It’s 2:33 am and I can’t sleep. In just a few short hours I will witness the celebration of my youngest daughter’s achievement. Her Kindergarten graduation.
She has come so far in just nine months. She has learned the sounds of all her alphabet, can count to 100, can write her first and last name, spell out several words by herself, read simple books, and learned addition and subtraction. Her vocabulary and inquisitive mind is beyond maturity.
Physically, she is taller, fuller, and doesn’t look like a child, but rather a bright-eyed and smiley little girl. I’m so proud and happy for her, but I also feel a sense of grief. She is my last child to go through Kindergarten. I don’t have any more children. So, her graduation is bittersweet. I feel like an empty-nester, even though I have another eighteen years or so of schooling to go through for both girls.
I’m reminded of a scene from my novel, Love’s Perfect Surrender. The mother, Antoinette Libero takes her daughter, Isabella, to preschool. Antoinette has spent weeks preparing her child for the big day, worrying whether Isabella will cry or cling to her. Instead, as soon as the bell rings, her little girl happily wanders into the school without a tear shed.
When Antoinette returns home, she collapses and cries her eyes out—unable to contain her emotional roller coaster inside her heart. Preschool is her child’s first step into the big “bad” world, and Antoinette knows, slowly she will lose her little girl. And that’s where I am. Teetering between elation and sadness.

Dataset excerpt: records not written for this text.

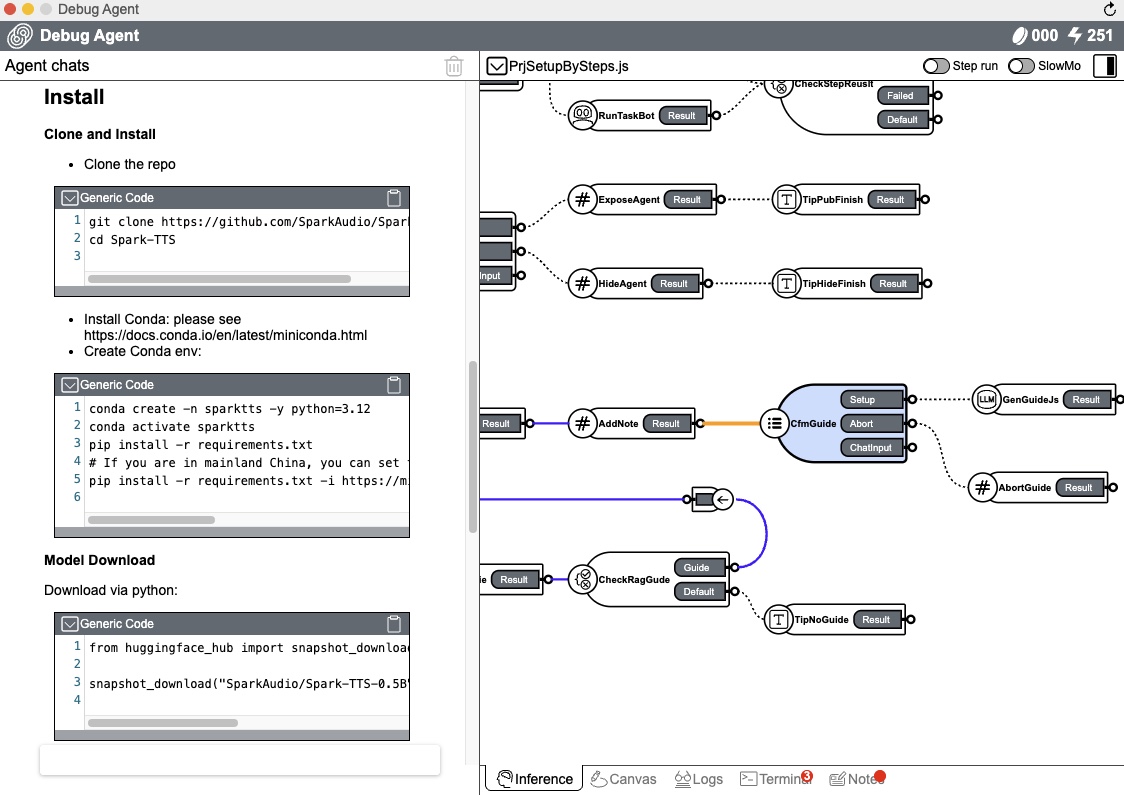Click the GenGuideJs LLM node icon
The width and height of the screenshot is (1124, 795).
986,400
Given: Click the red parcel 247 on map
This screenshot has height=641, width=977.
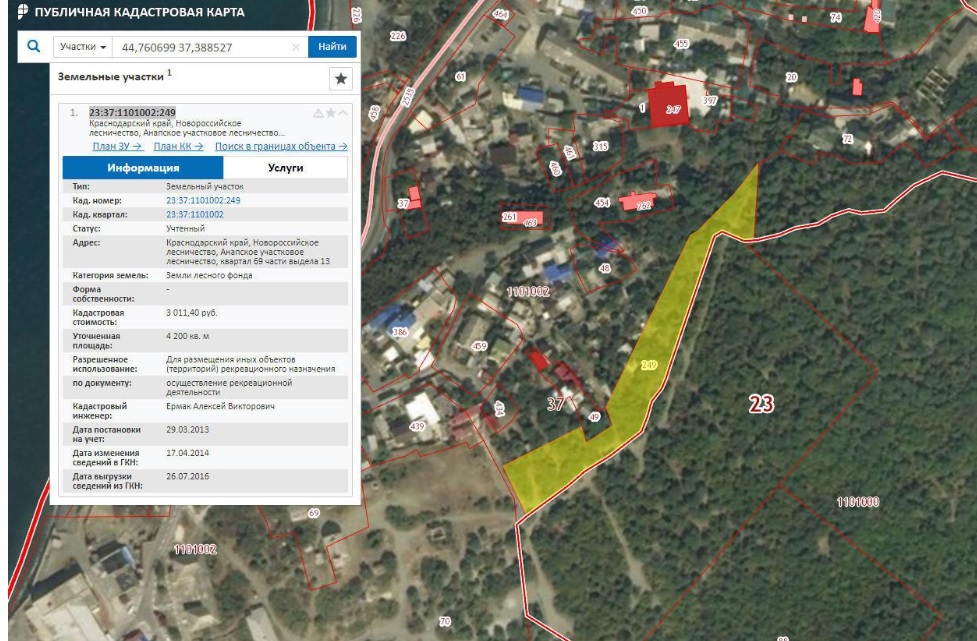Looking at the screenshot, I should [669, 106].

It’s been a year of adjustments and growing pains for the family, but we’ve managed. I know there are many books out there to help mothers with these kinds of changes. But, the truth is, I know now I don’t have any more babies. My only two girls are walking, talking, full of attitude little people. They are growing up and I am growing older.
When the moment comes and my little child and all her twenty friends throw their graduation hats in the air at the end of this assembly, she will have shed another layer of innocence.
And that is what worries me the most.